Performance tuning is extremely important to obtain the maximum performance from a RAID adapter. Some adapters, such as the RAIDCore BC4852, have a very user friendly setup, whereas other cards offer many tuning options. Our goal was to test all RAID adapters with their optimal settings. Because it is not feasible to test all possible configurations, we were obliged to use a pragmatical method for finding the optimal settings. Firstly the optimal cache setting for the adapter was examined, testing with lower or higher stripe sizes (relative to the standard 64K or 128K setting). Then we searched for the optimal stripe size by testing with the best cache configuration at larger or smaller stripe sizes (relatively to the starting point of 64K or 128K), until we found the stripe size which showed no improvement in performances. The performance comparison was based on the weighted and indexed averages of the Desktop, Gaming, Workstation and Server StorageMark 2004 suites, in which we differentiated between desktop and server workloads. For the desktop benchmarks the stripe size which had the best average performance in the desktop-, gaming- and workstation index, was chosen. Therefore on the coming pages we do not show the optimal result per desktop index. Most people use their system for all kinds of desktop, workstation and gaming applications. They do not have the possibility to optimize the stripe size and cache settings for specific applications. More information about the benchmarks of Tweakers.net can be read in Benchmark Database (both are only available in Dutch).

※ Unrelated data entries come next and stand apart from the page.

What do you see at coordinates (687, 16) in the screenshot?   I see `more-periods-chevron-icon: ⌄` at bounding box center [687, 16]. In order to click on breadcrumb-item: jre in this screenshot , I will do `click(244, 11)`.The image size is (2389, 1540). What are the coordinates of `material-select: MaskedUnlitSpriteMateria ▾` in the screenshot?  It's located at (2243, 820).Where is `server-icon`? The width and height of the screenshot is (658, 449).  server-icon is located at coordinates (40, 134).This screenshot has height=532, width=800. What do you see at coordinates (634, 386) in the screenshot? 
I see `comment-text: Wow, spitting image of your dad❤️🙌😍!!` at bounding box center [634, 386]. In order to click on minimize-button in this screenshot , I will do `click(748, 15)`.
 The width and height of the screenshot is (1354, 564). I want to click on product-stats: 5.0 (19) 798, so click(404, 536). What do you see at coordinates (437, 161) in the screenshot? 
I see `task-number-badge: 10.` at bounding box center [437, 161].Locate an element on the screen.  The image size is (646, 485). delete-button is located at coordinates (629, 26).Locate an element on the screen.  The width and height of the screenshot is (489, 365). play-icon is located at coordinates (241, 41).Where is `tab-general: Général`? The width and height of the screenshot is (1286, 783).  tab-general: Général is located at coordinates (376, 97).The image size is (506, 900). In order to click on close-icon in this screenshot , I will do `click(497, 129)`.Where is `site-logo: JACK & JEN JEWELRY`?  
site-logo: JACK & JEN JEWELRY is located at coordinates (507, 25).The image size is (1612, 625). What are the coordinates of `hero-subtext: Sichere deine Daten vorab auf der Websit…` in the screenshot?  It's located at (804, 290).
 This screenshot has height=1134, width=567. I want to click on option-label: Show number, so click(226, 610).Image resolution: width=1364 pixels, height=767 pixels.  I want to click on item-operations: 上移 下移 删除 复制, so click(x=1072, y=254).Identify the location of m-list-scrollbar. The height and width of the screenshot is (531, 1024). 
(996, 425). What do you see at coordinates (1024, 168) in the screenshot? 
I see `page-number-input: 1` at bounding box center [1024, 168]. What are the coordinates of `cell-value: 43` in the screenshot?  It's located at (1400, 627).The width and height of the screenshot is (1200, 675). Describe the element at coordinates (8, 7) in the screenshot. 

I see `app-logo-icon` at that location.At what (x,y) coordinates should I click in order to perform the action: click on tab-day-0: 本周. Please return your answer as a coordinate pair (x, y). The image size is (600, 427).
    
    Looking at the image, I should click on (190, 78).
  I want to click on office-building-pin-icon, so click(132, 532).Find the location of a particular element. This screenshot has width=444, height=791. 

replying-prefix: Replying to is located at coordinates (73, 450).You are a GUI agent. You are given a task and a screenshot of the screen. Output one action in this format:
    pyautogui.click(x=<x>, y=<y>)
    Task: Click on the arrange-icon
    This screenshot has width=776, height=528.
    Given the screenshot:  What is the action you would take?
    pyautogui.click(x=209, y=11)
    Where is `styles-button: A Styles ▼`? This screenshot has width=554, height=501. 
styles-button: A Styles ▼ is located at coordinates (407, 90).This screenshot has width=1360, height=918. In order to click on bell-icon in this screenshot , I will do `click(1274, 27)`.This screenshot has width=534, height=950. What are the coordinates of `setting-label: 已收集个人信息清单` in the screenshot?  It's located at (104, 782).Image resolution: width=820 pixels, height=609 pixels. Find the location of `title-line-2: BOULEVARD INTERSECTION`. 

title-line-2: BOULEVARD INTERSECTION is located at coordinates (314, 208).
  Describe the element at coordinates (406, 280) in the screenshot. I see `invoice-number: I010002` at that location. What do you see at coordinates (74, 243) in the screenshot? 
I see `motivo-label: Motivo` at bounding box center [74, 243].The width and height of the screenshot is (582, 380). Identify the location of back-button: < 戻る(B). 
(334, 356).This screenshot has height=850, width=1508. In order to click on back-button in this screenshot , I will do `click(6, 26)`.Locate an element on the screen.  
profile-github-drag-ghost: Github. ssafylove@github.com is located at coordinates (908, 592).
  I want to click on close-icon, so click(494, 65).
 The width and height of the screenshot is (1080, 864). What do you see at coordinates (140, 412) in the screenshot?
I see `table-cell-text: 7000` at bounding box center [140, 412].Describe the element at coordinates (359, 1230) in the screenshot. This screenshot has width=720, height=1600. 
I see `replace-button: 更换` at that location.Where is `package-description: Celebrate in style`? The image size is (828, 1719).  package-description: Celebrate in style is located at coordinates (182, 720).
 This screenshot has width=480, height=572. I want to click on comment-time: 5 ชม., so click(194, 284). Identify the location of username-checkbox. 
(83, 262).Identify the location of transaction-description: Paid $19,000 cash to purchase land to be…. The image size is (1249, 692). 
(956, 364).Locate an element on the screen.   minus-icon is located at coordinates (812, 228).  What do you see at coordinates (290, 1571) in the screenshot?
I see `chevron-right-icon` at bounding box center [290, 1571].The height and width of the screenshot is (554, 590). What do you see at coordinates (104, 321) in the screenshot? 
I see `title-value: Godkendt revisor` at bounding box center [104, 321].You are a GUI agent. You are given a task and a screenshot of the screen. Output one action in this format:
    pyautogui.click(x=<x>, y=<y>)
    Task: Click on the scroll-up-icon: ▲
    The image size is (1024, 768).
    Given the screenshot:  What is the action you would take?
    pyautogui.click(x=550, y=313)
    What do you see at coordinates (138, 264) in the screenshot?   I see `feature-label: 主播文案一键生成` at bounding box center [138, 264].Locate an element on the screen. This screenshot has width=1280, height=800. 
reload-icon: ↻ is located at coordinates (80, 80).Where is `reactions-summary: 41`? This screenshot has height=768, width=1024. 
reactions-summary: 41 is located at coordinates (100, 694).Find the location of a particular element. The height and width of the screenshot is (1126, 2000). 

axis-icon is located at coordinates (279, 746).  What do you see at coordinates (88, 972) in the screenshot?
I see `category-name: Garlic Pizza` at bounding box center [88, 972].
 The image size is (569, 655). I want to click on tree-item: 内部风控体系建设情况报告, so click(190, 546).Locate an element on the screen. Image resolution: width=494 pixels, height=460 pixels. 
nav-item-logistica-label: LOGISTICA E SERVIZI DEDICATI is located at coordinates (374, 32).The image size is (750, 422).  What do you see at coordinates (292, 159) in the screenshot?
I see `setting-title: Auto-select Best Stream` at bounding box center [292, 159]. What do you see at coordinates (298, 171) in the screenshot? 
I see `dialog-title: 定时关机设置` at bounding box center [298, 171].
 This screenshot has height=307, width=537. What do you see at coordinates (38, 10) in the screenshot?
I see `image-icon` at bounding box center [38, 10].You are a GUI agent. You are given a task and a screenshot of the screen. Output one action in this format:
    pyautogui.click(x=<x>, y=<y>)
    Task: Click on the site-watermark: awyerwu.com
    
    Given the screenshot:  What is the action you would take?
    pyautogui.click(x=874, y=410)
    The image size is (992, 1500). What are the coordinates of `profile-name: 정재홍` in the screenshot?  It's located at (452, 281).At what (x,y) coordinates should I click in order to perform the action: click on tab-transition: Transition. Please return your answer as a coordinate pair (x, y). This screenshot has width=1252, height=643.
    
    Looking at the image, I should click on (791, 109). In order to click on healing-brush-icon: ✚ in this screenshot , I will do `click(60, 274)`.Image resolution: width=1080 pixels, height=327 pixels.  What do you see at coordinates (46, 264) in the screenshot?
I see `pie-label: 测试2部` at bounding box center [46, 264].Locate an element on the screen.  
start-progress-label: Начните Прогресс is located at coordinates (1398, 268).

It is noteworthy how reliable the Raptor WD740GDs performed during the many hours of testing. Despite the high duty cycles the disks had to endure and the hundreds of millions I/O operations they had to process, all disks are still in excellent condition. Apart from the irritation caused by the locking feature of the 3ware Escalade 9500S-8, fore which the Raptors where not to blame, the configuration of the disk arrays happened without complications. That's all very different to large SCSI arrays. Even in server rackmounts with integrated SCSI backplanes and fixed SCSI IDs, sometimes it is problematic to get the desired bus speed. The booting of an array with lets say four 68-pins LVD disks can be a real challenge due to loose SCSI cables and the manual SCSI ID settings. Serial ATA does not have any of these problems thanks to the point-to-point topology and serial data transfer.